SmartShooter is supplying its lightest weapon-mounted fire control system, the SMASH 2000L, to the US for C-sUAS defence. (SmartShooter)
Smart Shooter's US subsidiary on 3 October was contracted to supply more of its SMASH 2000L weapon-mounted fire control systems to the US Army for counter-small unmanned aerial system (C-sUAS) defence, the company told Janes .
SMASH optics uses image processing to automatically acquire a target from a weapon sight's field-of-view (FOV) and then displays a box around the target in the shooter's reflex sight. A switch on the weapon's forestock enables the shooter to select and lock on to a target.
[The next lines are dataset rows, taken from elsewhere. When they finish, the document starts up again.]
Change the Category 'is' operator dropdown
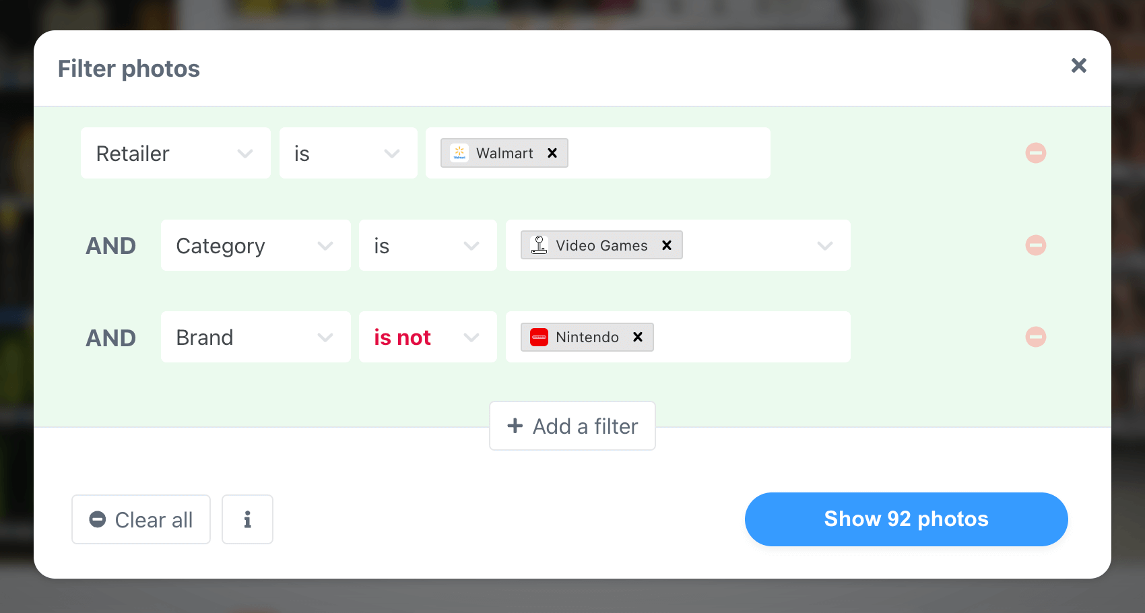The image size is (1145, 613). [427, 246]
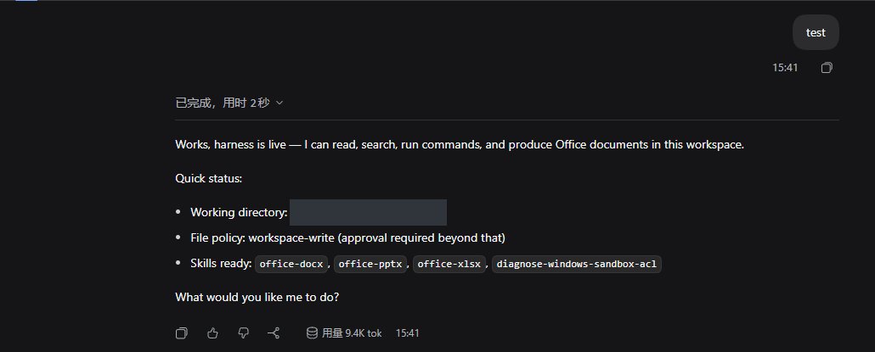Click the redacted working directory path box
This screenshot has height=352, width=875.
point(369,212)
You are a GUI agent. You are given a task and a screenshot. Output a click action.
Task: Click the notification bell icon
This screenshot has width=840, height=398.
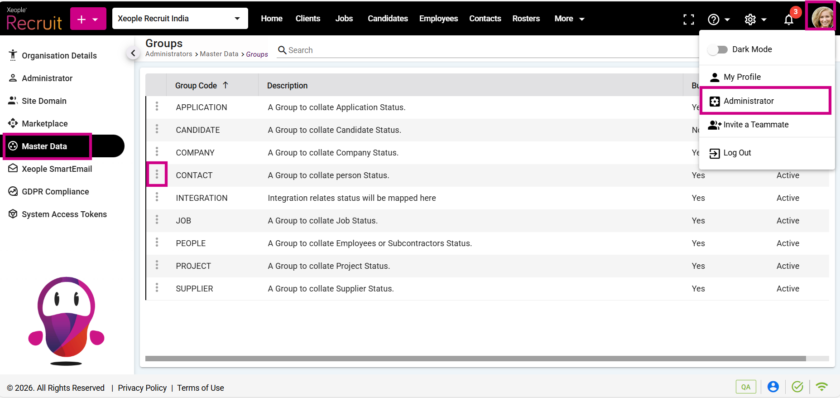tap(788, 19)
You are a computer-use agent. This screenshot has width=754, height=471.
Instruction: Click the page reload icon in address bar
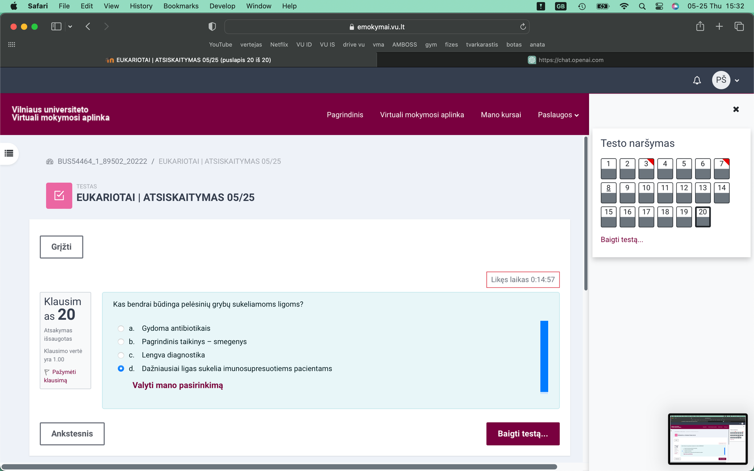[x=523, y=26]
SMASH will then fire only when the sight is aligned to hit the target – this includes ‘leading' a moving target.
The company's US sales of its SMASH 2000L are “in the hundreds”, Scott Thompson, Smart Shooter's vice-president and general manager for the US, told Janes on 9 October at the Association of the United States Army (AUSA) 2023 symposium in Washington, DC.
The Pentagon's Joint small Counter UAS Program Office (JCO) in June 2020 selected the SMASH fire control system as a dismounted kinetic solution to defeat UAS, although that selection itself was not a contract but rather a stamp of approval from the JCO.
The US Army's Program Executive Office for Missiles and Space then ordered a tranche for testing and has now ordered another tranche. The US Marine Corps (USMC) has ordered systems for testing as well (it is considering the system as a squad-level weapon), and the US Air Force purchased systems to trial at a base overseas, Thompson said. Some systems are deployed by the US Army's 82nd Airborne Division, he added.